### Your instructions:
Search the records for the string "Task" and return each line that has it.

Entries supplied START

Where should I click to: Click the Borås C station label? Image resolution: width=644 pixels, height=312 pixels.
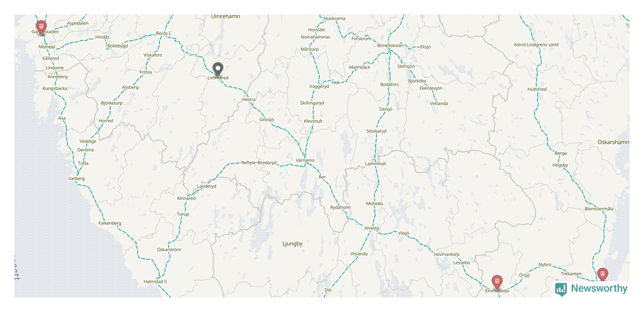click(x=164, y=33)
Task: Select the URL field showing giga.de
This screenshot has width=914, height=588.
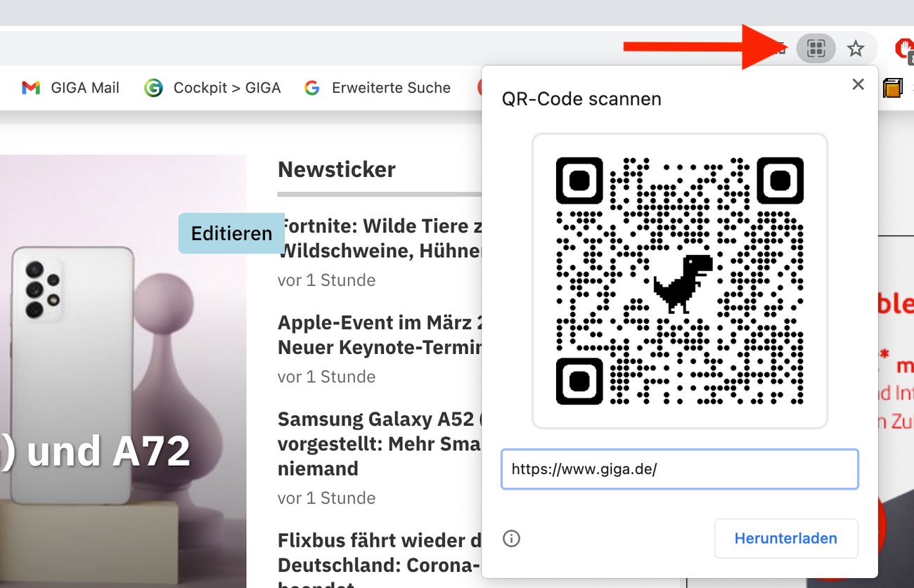Action: [679, 469]
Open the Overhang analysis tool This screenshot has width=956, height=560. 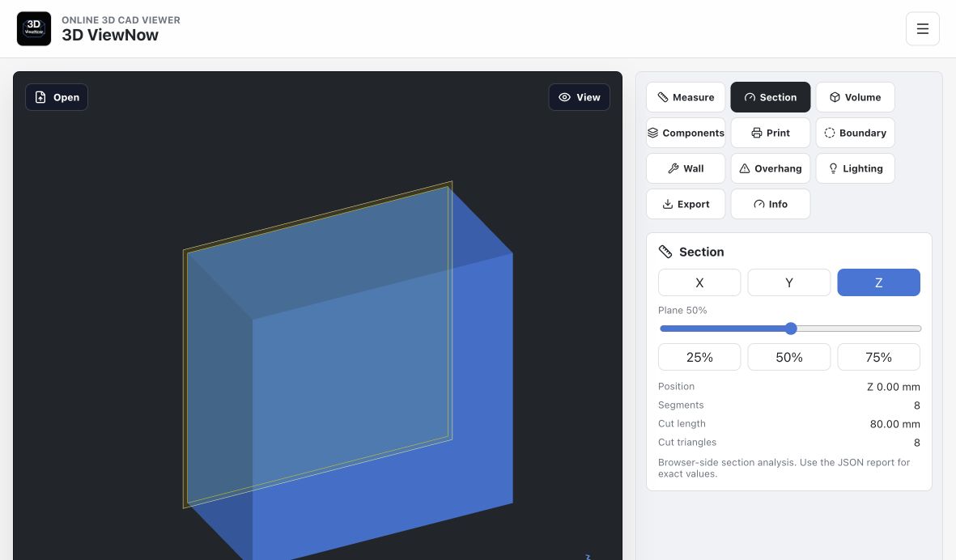pos(771,168)
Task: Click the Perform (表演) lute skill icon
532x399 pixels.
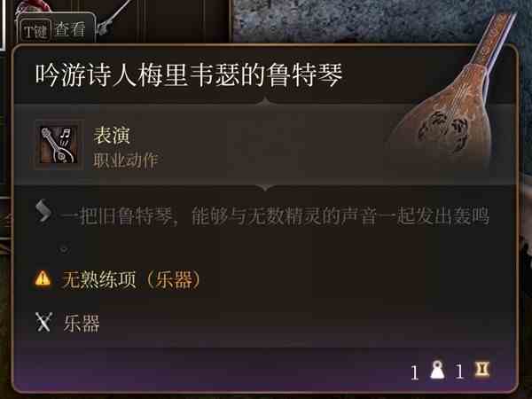Action: [59, 145]
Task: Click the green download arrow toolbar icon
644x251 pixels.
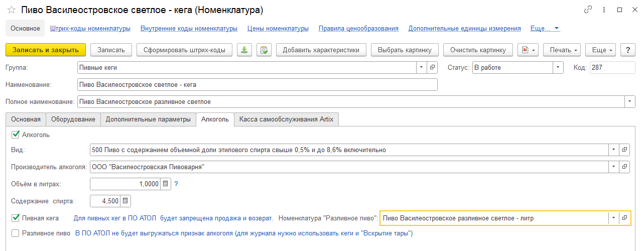Action: point(244,50)
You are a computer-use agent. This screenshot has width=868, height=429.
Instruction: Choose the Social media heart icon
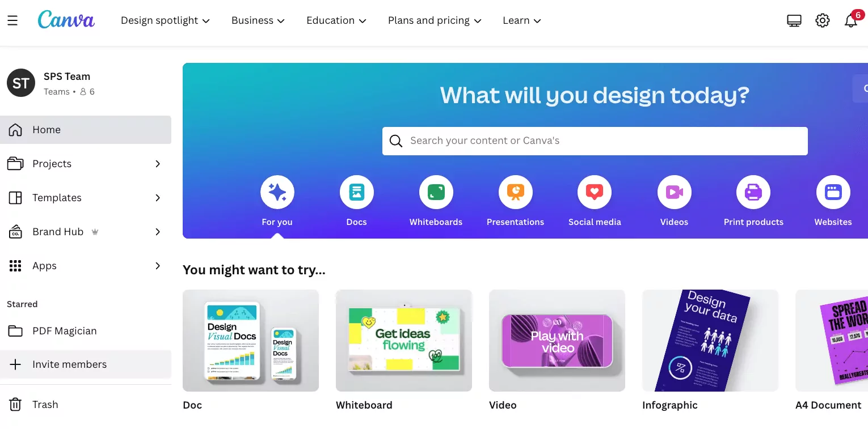(x=595, y=192)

Entries supplied END

### Exercise result:
Task: Select the URL field showing giga.de
Task: Click the Perform (表演) lute skill icon
Task: Click the green download arrow toolbar icon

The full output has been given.